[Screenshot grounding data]
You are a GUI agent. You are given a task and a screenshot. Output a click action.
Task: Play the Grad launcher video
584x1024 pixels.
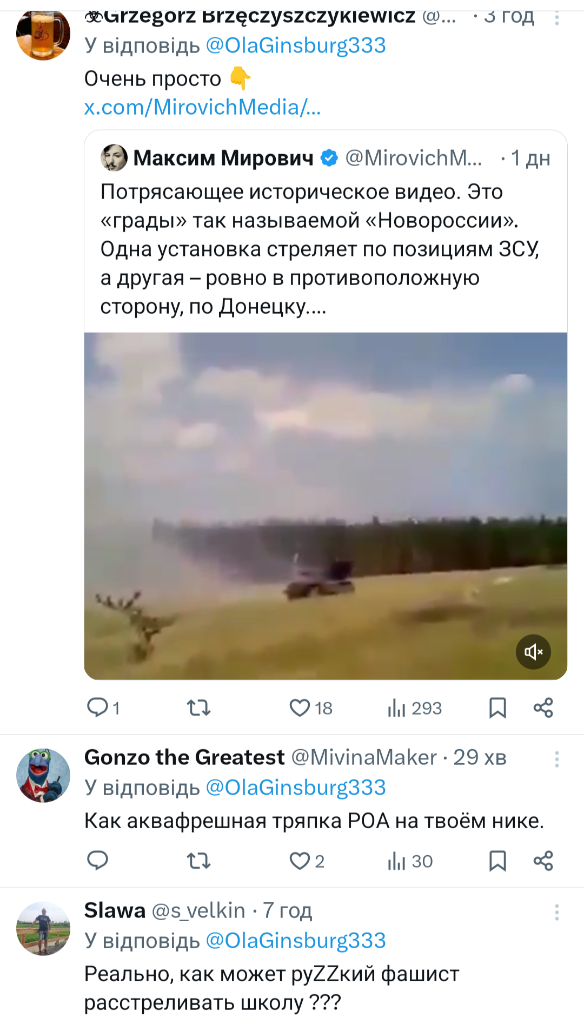tap(325, 506)
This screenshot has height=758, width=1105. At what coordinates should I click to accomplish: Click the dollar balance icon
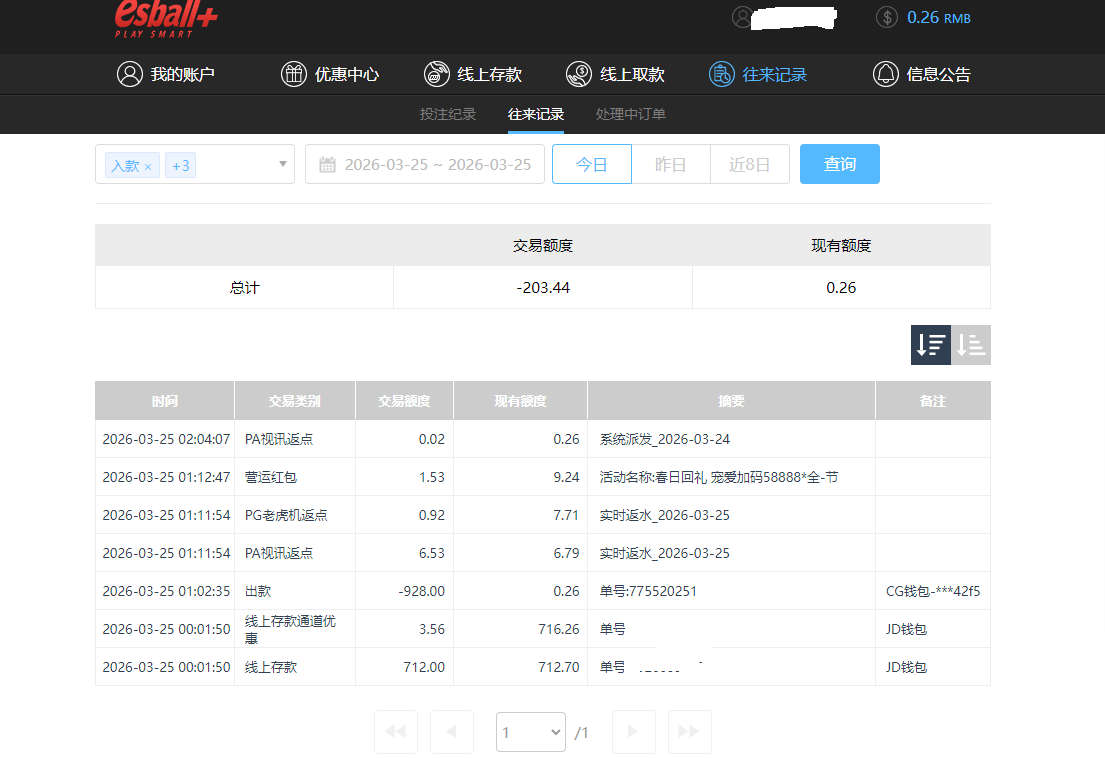coord(886,17)
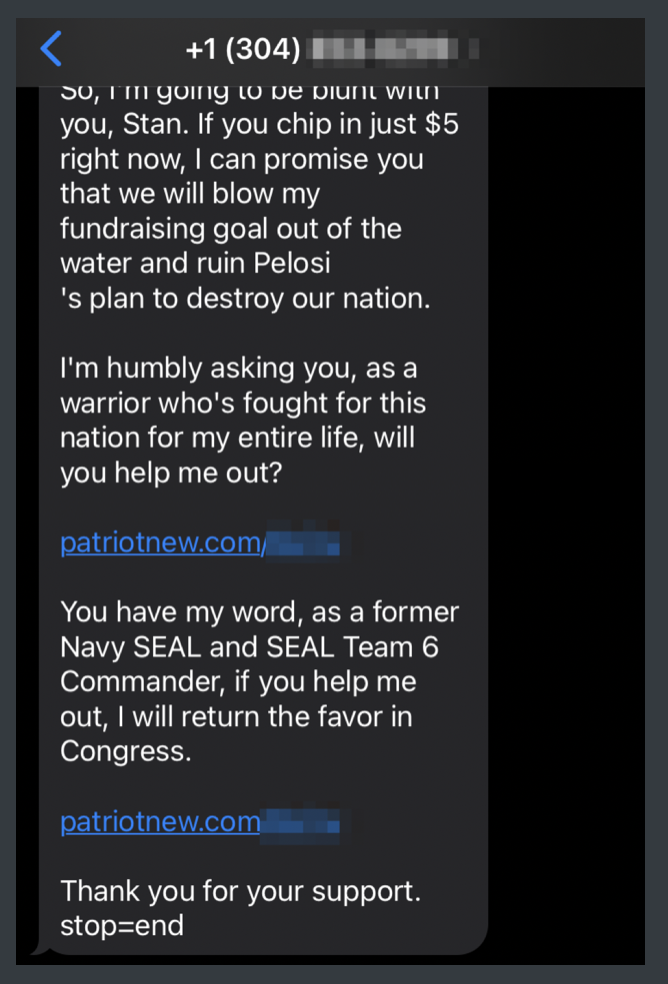Select the word "Congress." in the message
This screenshot has height=984, width=668.
(125, 750)
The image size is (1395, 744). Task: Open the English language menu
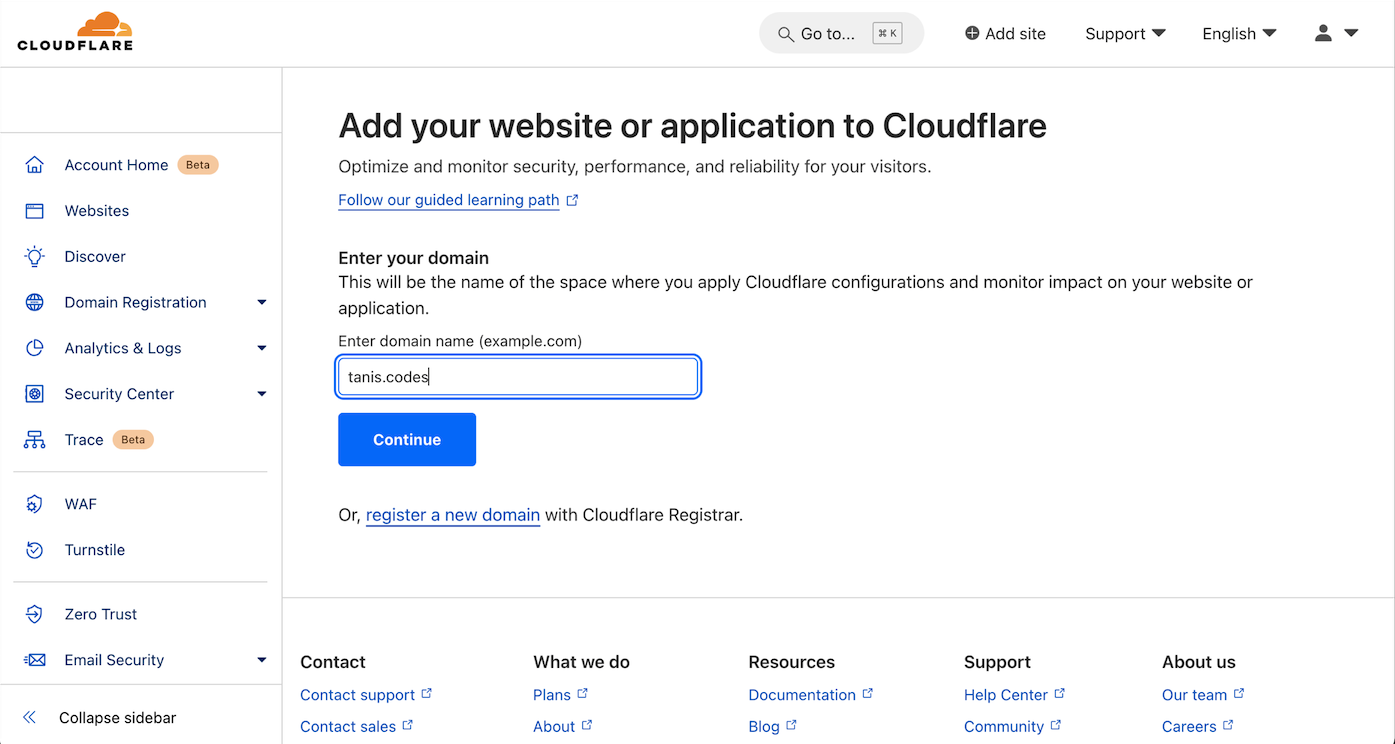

**Your assignment**
Write the lines from the one with "Task: Play the Grad launcher video" through the last line of the entries out again exactly, both ends included, and skip the pictures.

**Exercise answer**
Task: Play the Grad launcher video
584x1024 pixels.
tap(325, 506)
This screenshot has height=758, width=1105. At what coordinates should I click to accomplish: Click the dollar balance icon
coord(886,17)
Select the word "Congress." in the message
This screenshot has height=984, width=668.
(125, 750)
The image size is (1395, 744). Task: Open the English language menu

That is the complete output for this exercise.